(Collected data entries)
——

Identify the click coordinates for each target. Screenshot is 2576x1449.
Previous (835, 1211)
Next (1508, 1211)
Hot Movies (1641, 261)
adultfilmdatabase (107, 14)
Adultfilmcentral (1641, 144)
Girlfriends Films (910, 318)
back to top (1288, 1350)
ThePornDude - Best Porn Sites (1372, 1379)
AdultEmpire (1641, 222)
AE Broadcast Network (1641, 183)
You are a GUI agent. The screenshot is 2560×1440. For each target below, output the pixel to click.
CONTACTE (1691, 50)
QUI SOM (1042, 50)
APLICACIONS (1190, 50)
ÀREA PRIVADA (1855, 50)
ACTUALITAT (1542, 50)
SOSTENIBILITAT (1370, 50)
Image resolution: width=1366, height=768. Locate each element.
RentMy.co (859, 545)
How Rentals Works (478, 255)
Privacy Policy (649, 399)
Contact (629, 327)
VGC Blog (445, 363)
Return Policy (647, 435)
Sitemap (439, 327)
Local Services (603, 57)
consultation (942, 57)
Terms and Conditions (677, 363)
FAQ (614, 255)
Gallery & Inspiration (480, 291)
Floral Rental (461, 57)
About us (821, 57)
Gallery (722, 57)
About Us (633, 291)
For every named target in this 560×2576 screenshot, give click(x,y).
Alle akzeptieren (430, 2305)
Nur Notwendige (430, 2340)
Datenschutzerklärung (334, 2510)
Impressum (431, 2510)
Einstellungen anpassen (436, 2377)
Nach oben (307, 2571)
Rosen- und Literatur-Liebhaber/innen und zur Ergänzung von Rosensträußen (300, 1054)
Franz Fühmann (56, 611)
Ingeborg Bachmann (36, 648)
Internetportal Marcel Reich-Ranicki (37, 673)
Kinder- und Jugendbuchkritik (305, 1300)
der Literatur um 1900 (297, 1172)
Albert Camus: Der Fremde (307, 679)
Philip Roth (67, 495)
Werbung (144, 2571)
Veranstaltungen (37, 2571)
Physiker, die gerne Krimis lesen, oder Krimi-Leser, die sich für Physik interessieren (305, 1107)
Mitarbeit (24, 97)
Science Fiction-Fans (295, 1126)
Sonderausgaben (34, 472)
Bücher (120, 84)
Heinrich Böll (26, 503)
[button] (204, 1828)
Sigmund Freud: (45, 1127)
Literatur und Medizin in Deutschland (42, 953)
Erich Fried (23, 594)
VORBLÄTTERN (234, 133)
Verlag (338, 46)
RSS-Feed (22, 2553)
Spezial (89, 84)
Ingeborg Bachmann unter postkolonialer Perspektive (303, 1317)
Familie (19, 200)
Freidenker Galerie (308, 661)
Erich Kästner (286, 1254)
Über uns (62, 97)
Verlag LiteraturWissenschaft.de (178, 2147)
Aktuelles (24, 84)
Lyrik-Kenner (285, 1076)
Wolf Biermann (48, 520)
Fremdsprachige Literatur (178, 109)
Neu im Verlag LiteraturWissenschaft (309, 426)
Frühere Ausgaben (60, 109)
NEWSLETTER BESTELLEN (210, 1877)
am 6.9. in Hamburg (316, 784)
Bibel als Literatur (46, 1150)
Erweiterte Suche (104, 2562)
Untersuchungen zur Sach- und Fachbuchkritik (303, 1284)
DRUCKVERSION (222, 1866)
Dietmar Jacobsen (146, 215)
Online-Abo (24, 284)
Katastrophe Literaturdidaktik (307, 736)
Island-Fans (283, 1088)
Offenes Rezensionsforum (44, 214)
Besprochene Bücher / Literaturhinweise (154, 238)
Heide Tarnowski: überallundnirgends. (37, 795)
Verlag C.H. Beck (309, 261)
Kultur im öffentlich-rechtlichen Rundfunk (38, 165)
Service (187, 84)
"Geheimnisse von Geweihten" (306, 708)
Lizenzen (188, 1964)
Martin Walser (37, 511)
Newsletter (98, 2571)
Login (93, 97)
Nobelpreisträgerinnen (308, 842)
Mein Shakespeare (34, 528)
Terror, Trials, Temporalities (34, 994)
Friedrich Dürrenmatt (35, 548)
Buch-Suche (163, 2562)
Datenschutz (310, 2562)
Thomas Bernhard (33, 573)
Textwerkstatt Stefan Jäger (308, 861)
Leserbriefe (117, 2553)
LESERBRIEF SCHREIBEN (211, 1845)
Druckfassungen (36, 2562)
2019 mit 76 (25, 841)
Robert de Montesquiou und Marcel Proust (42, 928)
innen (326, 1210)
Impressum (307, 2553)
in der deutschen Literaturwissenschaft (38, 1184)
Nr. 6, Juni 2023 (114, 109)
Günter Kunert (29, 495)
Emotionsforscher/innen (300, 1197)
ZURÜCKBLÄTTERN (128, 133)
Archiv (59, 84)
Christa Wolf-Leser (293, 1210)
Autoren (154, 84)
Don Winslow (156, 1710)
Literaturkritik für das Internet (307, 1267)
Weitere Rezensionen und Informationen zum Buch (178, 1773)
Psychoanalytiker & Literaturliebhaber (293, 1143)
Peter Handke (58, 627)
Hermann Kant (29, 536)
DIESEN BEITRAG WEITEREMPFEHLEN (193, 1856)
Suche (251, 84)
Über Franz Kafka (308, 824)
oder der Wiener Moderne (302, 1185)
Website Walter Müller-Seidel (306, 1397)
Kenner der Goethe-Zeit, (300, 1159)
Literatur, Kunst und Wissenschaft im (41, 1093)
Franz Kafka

——

» Exercise directions: When copying the data above, please keep exactly the lines from its first line through the line with "AdultEmpire (1641, 222)", both ends included, and drop the rest.

» Exercise answer:
Identify the click coordinates for each target. Screenshot is 2576x1449.
Previous (835, 1211)
Next (1508, 1211)
Hot Movies (1641, 261)
adultfilmdatabase (107, 14)
Adultfilmcentral (1641, 144)
Girlfriends Films (910, 318)
back to top (1288, 1350)
ThePornDude - Best Porn Sites (1372, 1379)
AdultEmpire (1641, 222)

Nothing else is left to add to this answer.